The program is part of an effort set in motion by EGA’s board to challenge members to engage on global issues (similar to another priority to engage members in diversity, equity and inclusion issues). One result was the Global Distance Learning Program—an effort to introduce funders to issues in other geographies in a deeper way than an affinity group might normally facilitate. 

“It’s all connected, so we wanted to do a better job of bringing that frame to our membership,” Leon said. For around one to two dozen funders, the program will offer a webinar program and a learning trip to Africa, facilitated by South African activist and former Greenpeace International Executive Director Kumi Naidoo. 

Given the fact that the U.S. is hurtling toward environmental policy disaster, including the Trump administration’s recent efforts to unravel progress on climate change, you may wonder why green funders would want to turn their attention so far away. While global giving has been increasing among EGA’s membership, they’re still mostly U.S. environmental funders. 

Related: Where Is Environmental Giving Headed? Here's a (Mostly) Hopeful Look

Aside from the funding needs in Africa, and the overall significance of the region to global sustainability, there are some other reasons such a program would be particularly important for U.S. grantmakers. 

First, as mentioned above, environmental issues are hard to parse by location, especially considering the impacts of climate change and an increasingly global economy. Participants may ultimately decide to fund work in Africa, but they also may simply learn to apply a more global lens to their grantmaking.

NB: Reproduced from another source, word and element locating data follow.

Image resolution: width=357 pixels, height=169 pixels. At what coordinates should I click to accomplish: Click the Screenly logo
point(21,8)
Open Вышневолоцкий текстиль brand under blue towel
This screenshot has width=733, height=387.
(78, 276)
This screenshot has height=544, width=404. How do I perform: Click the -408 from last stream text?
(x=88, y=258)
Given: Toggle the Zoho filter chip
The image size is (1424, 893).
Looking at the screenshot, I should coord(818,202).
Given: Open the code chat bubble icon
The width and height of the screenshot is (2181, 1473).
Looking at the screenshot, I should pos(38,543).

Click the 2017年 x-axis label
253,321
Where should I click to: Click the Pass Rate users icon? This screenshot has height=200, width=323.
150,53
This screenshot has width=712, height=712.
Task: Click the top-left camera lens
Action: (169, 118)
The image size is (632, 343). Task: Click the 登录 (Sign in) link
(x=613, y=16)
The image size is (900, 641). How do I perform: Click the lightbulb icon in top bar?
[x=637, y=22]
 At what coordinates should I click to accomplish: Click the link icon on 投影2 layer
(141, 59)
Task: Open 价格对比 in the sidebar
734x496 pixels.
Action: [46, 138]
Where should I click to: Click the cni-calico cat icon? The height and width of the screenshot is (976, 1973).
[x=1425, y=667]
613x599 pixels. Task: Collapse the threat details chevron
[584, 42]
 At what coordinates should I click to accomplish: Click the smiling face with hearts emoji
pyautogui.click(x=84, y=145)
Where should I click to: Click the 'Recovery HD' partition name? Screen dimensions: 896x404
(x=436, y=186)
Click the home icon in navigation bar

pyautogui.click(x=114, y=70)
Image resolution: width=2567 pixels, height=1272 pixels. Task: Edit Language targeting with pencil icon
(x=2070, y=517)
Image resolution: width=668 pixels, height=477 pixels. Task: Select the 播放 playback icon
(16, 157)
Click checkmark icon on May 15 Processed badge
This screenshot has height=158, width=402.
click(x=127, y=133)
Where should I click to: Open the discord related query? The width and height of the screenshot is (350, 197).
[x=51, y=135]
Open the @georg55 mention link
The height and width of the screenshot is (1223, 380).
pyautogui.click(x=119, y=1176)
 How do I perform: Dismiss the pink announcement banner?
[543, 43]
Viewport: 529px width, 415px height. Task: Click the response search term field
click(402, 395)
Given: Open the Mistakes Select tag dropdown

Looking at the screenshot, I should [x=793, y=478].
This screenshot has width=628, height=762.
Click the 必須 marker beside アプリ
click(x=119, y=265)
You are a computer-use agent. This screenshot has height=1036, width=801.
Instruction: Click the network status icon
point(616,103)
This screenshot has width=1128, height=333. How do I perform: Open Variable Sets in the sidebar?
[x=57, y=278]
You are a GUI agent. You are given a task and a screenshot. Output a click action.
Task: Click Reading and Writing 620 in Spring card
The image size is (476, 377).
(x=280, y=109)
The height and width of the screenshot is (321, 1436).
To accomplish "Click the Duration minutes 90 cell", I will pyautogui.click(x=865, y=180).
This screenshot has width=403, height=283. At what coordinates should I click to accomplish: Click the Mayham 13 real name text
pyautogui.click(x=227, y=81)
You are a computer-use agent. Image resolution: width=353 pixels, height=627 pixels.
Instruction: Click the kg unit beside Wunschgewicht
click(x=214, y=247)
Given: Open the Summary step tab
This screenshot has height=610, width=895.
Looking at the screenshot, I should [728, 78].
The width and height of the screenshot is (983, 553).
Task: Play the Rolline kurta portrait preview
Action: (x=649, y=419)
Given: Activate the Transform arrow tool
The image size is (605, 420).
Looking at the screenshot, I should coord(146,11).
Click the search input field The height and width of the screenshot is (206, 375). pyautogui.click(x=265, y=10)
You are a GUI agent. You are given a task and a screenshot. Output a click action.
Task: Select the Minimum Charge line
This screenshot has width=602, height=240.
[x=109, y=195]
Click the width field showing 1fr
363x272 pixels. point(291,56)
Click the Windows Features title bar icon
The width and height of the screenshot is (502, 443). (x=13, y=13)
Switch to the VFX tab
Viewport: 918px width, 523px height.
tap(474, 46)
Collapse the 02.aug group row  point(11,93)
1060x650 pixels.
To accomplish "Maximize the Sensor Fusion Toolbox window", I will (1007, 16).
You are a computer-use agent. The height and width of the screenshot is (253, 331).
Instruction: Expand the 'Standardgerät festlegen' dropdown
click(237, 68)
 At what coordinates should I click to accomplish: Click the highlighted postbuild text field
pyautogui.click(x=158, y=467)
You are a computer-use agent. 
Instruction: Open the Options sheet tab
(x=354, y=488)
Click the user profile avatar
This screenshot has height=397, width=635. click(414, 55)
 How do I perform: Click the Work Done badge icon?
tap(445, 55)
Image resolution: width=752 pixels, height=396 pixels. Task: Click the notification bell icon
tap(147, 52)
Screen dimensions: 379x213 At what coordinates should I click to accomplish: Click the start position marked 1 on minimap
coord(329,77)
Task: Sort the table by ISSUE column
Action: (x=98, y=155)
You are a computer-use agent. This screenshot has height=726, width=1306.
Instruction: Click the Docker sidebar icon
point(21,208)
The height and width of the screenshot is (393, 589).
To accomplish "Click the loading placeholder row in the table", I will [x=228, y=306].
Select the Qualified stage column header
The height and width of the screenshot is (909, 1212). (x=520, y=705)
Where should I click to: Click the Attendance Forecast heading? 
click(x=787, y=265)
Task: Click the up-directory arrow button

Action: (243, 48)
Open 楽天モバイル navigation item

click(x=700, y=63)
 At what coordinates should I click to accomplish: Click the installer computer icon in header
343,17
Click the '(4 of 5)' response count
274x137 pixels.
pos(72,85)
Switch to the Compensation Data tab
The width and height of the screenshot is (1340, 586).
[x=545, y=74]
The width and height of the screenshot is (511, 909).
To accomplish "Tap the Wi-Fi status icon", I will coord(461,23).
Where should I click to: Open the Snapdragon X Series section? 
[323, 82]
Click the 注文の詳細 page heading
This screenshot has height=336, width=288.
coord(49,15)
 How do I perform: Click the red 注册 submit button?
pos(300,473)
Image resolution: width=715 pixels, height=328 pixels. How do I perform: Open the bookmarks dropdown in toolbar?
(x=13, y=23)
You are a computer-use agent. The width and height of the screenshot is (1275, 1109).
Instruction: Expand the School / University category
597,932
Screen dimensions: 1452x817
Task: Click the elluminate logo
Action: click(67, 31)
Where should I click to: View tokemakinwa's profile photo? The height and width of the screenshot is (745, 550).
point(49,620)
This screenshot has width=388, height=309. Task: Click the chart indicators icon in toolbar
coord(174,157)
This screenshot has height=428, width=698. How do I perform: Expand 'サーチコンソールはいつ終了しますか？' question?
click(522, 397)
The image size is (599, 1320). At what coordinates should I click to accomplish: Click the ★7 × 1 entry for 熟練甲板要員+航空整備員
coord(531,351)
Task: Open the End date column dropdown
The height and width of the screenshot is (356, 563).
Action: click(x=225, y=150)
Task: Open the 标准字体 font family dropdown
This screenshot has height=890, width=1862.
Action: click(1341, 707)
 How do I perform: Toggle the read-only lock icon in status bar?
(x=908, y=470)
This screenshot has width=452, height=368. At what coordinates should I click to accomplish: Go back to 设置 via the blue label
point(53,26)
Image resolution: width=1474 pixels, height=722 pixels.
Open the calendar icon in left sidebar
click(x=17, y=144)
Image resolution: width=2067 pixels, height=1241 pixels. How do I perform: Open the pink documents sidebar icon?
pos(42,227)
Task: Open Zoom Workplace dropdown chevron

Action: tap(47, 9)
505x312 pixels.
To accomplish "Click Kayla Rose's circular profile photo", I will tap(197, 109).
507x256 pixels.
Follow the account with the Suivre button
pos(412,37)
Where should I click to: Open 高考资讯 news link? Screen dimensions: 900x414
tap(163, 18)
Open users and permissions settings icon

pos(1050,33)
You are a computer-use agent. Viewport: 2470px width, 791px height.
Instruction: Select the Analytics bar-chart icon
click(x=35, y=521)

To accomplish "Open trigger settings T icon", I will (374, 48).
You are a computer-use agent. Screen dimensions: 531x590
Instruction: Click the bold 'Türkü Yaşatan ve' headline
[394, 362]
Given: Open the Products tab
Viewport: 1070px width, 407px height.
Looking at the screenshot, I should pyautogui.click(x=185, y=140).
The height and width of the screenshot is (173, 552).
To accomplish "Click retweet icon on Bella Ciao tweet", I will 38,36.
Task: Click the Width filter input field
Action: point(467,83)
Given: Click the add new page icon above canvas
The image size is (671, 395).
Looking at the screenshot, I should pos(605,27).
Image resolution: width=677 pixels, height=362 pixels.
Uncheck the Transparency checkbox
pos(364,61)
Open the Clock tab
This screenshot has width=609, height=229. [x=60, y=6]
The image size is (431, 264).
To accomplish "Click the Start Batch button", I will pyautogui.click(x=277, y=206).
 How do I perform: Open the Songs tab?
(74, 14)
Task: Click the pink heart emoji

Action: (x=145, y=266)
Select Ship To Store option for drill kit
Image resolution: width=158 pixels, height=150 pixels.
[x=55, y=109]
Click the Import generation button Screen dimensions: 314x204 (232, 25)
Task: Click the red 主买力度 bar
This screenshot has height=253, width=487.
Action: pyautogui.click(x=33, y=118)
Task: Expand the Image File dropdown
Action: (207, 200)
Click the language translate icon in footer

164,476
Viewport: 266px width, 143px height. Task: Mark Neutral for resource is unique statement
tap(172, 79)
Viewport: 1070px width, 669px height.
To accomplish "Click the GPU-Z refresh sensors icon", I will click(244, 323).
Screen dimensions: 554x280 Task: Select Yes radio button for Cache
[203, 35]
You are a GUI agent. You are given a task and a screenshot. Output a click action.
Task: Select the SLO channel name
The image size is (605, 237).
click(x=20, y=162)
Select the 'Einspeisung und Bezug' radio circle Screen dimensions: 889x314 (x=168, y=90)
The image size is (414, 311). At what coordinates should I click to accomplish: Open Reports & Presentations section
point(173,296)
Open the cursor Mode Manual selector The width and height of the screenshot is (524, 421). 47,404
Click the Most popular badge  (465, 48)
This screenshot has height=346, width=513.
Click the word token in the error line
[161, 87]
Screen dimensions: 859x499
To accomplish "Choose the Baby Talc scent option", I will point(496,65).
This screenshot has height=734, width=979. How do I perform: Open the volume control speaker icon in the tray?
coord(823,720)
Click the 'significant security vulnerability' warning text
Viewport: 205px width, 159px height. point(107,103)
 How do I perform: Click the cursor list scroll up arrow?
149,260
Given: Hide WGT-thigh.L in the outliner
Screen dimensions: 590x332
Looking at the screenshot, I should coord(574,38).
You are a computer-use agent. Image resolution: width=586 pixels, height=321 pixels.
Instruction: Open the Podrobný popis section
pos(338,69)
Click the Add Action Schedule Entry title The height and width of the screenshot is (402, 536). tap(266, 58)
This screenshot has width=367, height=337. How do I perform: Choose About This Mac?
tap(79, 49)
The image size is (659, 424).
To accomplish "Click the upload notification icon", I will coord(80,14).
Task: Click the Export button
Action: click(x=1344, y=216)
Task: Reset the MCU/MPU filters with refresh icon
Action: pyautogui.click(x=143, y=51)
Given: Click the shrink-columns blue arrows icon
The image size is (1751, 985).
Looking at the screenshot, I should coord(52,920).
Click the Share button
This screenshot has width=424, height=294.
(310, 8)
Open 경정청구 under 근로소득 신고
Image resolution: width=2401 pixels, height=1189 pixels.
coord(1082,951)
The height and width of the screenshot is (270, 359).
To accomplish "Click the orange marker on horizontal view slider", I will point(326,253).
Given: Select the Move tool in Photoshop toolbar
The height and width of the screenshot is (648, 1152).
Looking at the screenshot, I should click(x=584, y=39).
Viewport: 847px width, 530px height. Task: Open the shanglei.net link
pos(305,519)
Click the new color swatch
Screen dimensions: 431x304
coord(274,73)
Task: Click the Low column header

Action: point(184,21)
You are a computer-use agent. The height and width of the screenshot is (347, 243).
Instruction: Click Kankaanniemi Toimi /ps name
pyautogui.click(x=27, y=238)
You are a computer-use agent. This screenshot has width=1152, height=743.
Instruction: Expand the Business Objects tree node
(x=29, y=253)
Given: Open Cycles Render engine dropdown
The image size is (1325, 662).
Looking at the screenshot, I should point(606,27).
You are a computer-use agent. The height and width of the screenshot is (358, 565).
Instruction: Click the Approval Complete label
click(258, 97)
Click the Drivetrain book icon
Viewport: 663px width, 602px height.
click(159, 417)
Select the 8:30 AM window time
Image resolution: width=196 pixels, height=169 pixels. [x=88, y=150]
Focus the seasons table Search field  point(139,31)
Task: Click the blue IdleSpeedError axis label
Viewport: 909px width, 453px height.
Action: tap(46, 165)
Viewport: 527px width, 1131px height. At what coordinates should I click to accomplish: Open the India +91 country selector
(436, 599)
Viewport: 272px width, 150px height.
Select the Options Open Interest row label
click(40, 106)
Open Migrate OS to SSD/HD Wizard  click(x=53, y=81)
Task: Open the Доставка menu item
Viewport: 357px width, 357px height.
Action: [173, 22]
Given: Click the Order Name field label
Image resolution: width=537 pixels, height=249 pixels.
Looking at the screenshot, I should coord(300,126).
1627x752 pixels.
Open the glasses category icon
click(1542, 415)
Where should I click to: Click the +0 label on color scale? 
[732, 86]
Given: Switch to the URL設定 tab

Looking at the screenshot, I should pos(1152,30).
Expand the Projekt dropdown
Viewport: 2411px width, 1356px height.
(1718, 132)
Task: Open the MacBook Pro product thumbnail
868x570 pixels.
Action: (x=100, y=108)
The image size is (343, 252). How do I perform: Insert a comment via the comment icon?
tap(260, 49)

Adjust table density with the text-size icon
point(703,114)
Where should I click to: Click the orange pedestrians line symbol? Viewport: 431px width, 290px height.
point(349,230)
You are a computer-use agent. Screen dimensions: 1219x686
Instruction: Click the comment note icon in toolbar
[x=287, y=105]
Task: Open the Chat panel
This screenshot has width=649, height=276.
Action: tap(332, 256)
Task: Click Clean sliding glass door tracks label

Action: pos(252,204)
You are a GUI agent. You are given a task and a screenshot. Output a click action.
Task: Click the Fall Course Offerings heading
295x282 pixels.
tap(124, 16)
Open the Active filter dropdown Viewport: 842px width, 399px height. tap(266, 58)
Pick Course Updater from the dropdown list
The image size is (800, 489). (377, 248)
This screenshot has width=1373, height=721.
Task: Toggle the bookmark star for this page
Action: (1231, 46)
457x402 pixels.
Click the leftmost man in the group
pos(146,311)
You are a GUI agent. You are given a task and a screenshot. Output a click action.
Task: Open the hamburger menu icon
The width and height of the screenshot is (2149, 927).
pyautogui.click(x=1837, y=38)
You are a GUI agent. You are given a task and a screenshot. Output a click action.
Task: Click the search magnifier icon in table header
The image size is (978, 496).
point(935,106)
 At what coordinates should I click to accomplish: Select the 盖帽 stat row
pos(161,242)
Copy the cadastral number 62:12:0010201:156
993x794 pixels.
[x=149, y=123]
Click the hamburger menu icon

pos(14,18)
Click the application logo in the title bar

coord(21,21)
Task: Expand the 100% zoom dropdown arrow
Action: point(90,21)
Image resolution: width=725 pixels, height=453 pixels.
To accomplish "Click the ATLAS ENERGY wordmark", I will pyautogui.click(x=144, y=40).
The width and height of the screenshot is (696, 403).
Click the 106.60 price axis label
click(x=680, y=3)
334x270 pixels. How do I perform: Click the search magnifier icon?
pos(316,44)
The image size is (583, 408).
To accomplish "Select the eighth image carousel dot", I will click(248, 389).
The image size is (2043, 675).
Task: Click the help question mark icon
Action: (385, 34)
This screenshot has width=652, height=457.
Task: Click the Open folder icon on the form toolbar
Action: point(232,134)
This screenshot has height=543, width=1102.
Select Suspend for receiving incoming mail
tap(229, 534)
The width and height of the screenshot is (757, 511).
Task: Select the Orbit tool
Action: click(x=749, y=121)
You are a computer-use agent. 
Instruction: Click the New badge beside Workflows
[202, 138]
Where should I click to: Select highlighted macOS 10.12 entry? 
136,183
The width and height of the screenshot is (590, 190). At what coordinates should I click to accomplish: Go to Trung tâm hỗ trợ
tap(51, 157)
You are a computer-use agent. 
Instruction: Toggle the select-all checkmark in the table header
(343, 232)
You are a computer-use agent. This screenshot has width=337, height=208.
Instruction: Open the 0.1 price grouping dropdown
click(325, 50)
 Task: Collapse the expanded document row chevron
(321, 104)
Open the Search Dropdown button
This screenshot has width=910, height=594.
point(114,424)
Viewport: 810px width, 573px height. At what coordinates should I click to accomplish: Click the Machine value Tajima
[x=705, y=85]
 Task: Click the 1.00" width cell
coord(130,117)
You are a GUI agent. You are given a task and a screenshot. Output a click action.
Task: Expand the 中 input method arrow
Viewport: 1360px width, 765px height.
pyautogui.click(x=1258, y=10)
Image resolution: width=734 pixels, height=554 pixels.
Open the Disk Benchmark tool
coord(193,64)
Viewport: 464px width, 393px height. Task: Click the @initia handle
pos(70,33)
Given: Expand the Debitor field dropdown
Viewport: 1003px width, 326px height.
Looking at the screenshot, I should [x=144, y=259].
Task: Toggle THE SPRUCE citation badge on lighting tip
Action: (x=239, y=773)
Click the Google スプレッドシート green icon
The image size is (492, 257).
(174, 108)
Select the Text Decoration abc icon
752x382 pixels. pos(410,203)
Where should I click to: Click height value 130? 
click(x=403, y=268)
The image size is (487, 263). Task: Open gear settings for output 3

Leon also pointed out that on the ground, efforts ranging from energy access to women’s rights don’t exist within the silos that funders often slot themselves into. That’s certainly the case in Africa, and such a program allows funders to see the intersectional solutions being put into action. The region is experiencing significant challenges, but also impressive work funders can learn a lot from regarding their existing funding priorities. 

“There’s a lot of bang for the buck, and a lot of exciting work happening, that is really effective that we could learn from, as opposed to thinking that we have to go in and save everything,” Leon said.

The other main thing EGA hopes funders can take away from this program is building connections. Following the program’s first outing, focused on China in 2014, funders from abroad are still maintaining connections with EGA and its members, Leon said.